Nebbiolo from Serralunga d'Alba, Piedmont, Italy, Barolo

$125

$120ea in any 3+
$115ea in any 6+
Alc: 14%
Closure: Cork

Description

I recall being impressed by Pira’s 2018 Langhe Nebbiolo a couple of years on and the Barolo ‘Commune di Serralunga’ is impressing too! Openning in the glass with vibrant red fruits, tea, a little earthiness, slate, licorice and more. The layered density of the fruit with zippy acid has you salivating for more. The tannins are composed and front, mid-palate dominant, that slate comes through here to. Tight at the moment with 3-5 years it should fall into place, the juicy acid marry into the wine and the generosity build. Pira really seem to be finding a groove with upside to come!


Always a blend of the three crus below, the Barolo ‘Serralunga’ in recent times has had the maceration/fermentation time slowed down to 2 weeks to allow for a more gradual and integrated process – all four Baroli are made this way.

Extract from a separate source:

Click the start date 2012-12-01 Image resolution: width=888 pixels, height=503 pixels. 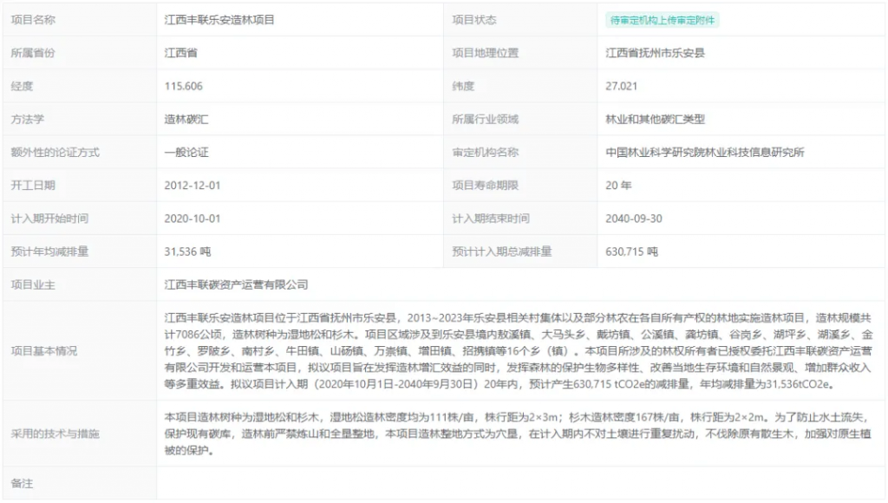tap(193, 186)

Once complete, the wine is moved into 25 hectolitre aged barrels for a minimum of 2 years, then rested for an additional year or two (depending on the vintage) before being released to the market. The most approachable of the four Baroli, this is a symphony of elements: porcini, smoke, cola, cherry and spices.

In stock

Check out all of the wines by Luigi Pira

Why is this Wine so Yummy?

The cluster of famous crus owned by the Pira family are the premier vineyards around Serralunga village: Margheria and Marenca, which are only just separated from the great Vigna Rionda. Barolo ‘Serralunga’ is the Pira normale, an assemblage of the three crus.

About Azienda Agricola Luigi Pira

The story of the Pira family is the story of Barolo, one told about people of great warmth and integrity. Always seeking quality and improvement, the Pira family are workers of the land, using the grape Nebbiolo (and Barbera and Dolcetto) as the medium through which their particular terroir can speak. Like many Langhe families, they started as growers and eventually released their own wines under the family name.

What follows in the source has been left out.